The second goal is to study the history of galaxy formation, starting with the first stars to ignite after the big bang and extending to present-day galaxies. SPHEREx will do this by studying the faint glow created by all the galaxies in the universe. The glow, which is the reason the night sky is not perfectly dark, varies through space because galaxies cluster together. By making maps in many colors, SPHEREx scientists can work out how the light was produced over time and start to uncover how the first galaxies initially formed stars.
Finally, scientists will use the SPHEREx map to look for water ice and frozen organic molecules – the building blocks of life on Earth – around newly forming stars in our galaxy. Water ice gloms onto dust grains in cold, dense gas clouds throughout the galaxy. Young stars form inside these clouds, and planets form from disks of leftover material around those stars. Ices in these disks could seed planets with water and other organic molecules. In fact, the water in Earth’s oceans most likely began as interstellar ice. Scientists want to know how frequently life-sustaining materials like water are incorporated into young planetary systems.
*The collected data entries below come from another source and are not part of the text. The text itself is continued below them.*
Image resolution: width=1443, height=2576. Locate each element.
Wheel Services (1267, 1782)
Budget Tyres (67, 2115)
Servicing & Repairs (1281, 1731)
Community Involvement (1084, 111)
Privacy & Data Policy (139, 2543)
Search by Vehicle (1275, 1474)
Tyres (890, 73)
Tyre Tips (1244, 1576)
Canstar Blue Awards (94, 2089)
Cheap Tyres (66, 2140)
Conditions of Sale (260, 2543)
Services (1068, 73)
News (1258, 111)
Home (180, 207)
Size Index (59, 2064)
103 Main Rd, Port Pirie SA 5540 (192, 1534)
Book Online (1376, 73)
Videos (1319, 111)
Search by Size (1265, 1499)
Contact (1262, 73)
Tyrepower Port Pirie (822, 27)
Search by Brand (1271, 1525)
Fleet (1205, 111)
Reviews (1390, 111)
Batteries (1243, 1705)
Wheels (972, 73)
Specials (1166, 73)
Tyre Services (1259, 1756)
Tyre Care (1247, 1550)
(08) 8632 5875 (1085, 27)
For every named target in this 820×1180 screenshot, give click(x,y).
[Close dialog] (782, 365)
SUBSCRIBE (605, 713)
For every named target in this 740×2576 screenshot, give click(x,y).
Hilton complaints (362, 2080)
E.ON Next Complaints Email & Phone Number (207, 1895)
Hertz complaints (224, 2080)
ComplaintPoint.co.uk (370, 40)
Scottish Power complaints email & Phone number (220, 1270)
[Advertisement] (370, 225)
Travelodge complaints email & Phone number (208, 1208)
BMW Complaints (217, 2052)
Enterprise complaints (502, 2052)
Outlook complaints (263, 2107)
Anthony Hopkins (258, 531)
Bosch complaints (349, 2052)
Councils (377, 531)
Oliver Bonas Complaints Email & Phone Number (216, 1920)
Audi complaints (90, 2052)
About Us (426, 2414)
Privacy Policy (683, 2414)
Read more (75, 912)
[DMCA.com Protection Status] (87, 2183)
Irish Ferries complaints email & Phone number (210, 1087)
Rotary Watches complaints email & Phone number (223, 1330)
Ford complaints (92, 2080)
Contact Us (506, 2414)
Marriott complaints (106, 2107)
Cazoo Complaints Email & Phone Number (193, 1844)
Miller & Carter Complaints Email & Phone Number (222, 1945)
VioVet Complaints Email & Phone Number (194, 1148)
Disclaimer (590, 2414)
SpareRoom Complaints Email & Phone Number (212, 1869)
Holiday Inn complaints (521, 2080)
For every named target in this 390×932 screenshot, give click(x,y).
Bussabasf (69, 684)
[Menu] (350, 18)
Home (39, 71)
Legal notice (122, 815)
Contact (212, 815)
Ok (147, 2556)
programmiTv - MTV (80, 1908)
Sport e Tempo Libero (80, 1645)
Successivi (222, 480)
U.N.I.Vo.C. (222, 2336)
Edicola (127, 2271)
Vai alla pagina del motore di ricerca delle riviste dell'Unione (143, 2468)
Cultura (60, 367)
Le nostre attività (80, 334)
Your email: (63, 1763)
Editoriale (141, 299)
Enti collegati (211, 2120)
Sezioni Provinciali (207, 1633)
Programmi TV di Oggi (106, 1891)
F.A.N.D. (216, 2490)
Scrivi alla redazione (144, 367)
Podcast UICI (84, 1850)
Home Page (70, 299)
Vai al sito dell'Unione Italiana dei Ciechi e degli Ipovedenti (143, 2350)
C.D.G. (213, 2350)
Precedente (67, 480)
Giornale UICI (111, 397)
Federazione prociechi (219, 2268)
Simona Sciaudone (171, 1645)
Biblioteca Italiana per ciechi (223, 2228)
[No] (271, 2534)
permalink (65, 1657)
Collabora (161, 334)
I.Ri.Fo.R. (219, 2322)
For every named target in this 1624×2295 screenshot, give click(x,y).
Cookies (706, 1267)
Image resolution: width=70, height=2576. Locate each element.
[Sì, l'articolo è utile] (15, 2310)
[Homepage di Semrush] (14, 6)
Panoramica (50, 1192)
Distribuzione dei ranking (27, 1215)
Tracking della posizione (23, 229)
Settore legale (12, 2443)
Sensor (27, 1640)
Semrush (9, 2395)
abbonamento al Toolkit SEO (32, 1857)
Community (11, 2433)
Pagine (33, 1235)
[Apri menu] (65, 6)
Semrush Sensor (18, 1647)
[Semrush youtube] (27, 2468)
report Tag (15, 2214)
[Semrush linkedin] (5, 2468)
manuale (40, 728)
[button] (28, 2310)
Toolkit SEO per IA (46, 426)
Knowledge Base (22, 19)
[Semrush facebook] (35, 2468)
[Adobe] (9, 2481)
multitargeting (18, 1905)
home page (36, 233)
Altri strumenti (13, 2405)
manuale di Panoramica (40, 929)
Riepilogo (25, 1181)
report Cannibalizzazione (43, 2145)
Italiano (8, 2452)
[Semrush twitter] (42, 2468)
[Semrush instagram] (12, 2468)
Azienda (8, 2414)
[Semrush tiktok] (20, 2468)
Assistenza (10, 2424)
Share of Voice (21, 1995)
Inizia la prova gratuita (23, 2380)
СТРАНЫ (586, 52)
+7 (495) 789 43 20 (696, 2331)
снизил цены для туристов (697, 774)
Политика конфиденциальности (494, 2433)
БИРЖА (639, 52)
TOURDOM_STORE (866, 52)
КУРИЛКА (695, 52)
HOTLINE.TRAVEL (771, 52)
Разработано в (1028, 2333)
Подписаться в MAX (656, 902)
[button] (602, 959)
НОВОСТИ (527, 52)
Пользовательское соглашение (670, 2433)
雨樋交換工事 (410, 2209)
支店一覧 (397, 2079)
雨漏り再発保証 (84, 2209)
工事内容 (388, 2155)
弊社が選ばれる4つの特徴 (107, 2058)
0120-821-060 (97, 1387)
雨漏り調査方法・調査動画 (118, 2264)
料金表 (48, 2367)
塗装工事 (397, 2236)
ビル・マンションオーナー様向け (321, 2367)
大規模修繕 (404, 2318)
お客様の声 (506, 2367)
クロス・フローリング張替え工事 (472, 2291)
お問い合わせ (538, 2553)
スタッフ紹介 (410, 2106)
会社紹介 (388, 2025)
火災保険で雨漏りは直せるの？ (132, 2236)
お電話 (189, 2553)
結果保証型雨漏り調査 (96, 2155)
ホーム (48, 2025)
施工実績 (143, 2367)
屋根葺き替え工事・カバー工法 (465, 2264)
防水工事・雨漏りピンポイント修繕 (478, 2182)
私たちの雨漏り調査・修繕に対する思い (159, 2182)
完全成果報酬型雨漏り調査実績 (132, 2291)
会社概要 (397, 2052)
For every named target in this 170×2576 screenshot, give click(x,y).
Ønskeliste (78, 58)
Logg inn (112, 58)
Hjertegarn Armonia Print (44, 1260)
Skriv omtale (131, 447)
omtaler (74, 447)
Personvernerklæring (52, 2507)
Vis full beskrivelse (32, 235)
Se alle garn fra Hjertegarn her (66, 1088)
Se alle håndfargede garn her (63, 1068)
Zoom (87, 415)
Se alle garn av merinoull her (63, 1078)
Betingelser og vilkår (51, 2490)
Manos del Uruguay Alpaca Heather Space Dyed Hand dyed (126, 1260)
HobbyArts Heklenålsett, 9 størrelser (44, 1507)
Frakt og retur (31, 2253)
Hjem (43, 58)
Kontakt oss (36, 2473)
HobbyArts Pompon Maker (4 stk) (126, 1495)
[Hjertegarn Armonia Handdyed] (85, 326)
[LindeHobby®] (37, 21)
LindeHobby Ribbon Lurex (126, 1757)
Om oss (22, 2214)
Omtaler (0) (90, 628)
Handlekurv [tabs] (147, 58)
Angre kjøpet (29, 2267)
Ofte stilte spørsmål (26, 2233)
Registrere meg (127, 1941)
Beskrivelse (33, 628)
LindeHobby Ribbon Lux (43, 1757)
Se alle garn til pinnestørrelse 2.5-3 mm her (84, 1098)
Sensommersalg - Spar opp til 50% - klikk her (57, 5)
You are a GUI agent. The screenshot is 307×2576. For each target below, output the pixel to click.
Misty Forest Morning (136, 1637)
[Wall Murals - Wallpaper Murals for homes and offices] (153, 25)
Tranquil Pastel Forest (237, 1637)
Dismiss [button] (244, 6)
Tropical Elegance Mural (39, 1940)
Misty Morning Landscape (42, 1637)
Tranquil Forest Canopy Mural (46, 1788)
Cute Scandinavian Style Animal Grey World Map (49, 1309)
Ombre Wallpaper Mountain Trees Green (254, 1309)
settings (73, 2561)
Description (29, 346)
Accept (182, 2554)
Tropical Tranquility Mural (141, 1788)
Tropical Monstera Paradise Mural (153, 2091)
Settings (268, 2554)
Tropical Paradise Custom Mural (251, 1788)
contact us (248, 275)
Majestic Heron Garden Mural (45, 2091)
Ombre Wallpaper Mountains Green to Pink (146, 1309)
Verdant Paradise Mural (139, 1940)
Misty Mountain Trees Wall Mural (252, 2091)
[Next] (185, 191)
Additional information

This will help them understand how common planetary systems like ours are throughout the cosmos.
Multiple mission partners are beginning construction on various hardware and software components for SPHEREx. The telescope that will collect near-infrared light will be built by Ball Aerospace in Boulder, Colorado. The infrared cameras that capture the light will be built by JPL and Caltech (which manages JPL for NASA). JPL will also build the sun shields that will keep the telescope and cameras cool, while Ball will build the spacecraft bus, which houses such subsystems as the power supply and communications equipment. The software that will manage the mission data and make it accessible to scientists around the world is being built at IPAC, a science and data center for astrophysics and planetary science at Caltech. Critical ground support hardware for testing the instruments will be built by the Korea Astronomy and Space Science Institute (KASI), a science partner on the mission in Daejeon, South Korea.
The SPHEREx team is scheduled to spend 29 months building the mission components before entering the next mission phase, when those components will be brought together, tested, and launched.
SPHEREx is managed by JPL for NASA’s Astrophysics Division within the Science Mission Directorate in Washington. The mission’s principal investigator, James Bock, has a joint position between Caltech and JPL. The science analysis of the SPHEREx data will be conducted by a team of scientists located in 10 institutions across the U.S., and in South-Korea.